As for state images, these are increasingly being managed by AIs and Chatbots through which people learn about the world. To influence these, diplomats will need a new toolkit and a massive budget. State attempts to influence the outputs of ChatGPT, Gemini or Claude would require a colossal project of state-led publication of online materials that glorify the state, online materials that would eventually be integrated into AI applications that are trained on vast swarms of readily available online materials. Yet this is a long-term endeavor that will take time and effort to bear fruit.
What will remain the same is diplomats’ use of social media to contest reality. The MFAs of Ukraine, Russia, the UK, France, Germany, and Hungary will all continue to offer their framing of events from the Russia-Ukraine War, and these frames will differ substantially further fracturing reality.
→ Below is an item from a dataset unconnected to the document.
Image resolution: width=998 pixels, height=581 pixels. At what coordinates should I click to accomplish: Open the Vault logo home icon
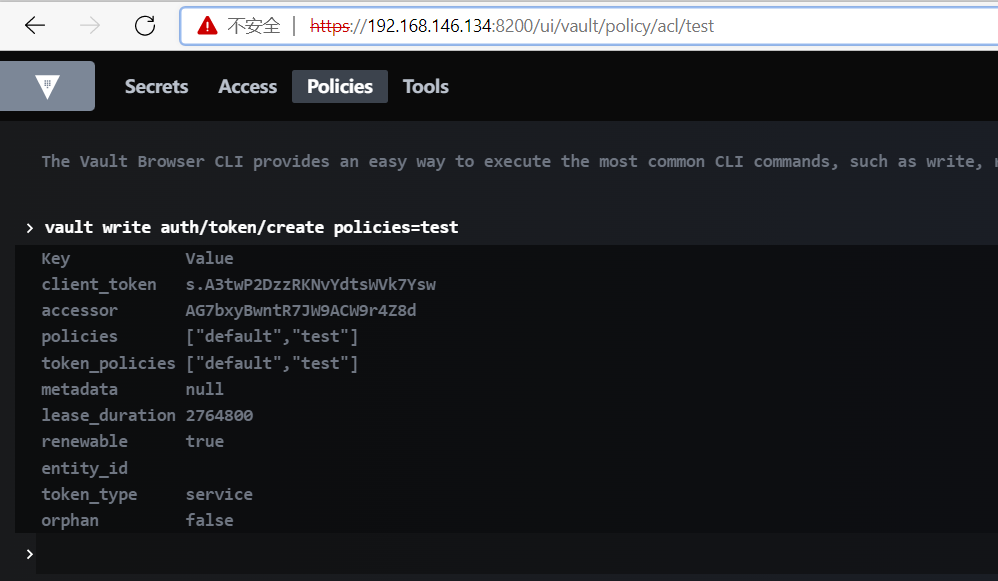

It is in this sense that digital diplomacy itself is already asocial as it prevents people from sharing a single and coherent definition of reality. The multitude of realities now shared in real time online creates a world that cannot be fathomed and a world that must be abandoned. Social media users clamoring for sense making thus find refuge in those parties and leaders that promise to resurrect the world of old, a world that made sense, a world in which America is Great Again. Yet such parties and leaders preach estrangement from the world. They withdraw from international accords; they leave international bodies; they rail against the international community creating an asocial world.
A world that fits in perfectly with social media’s new asocial nature.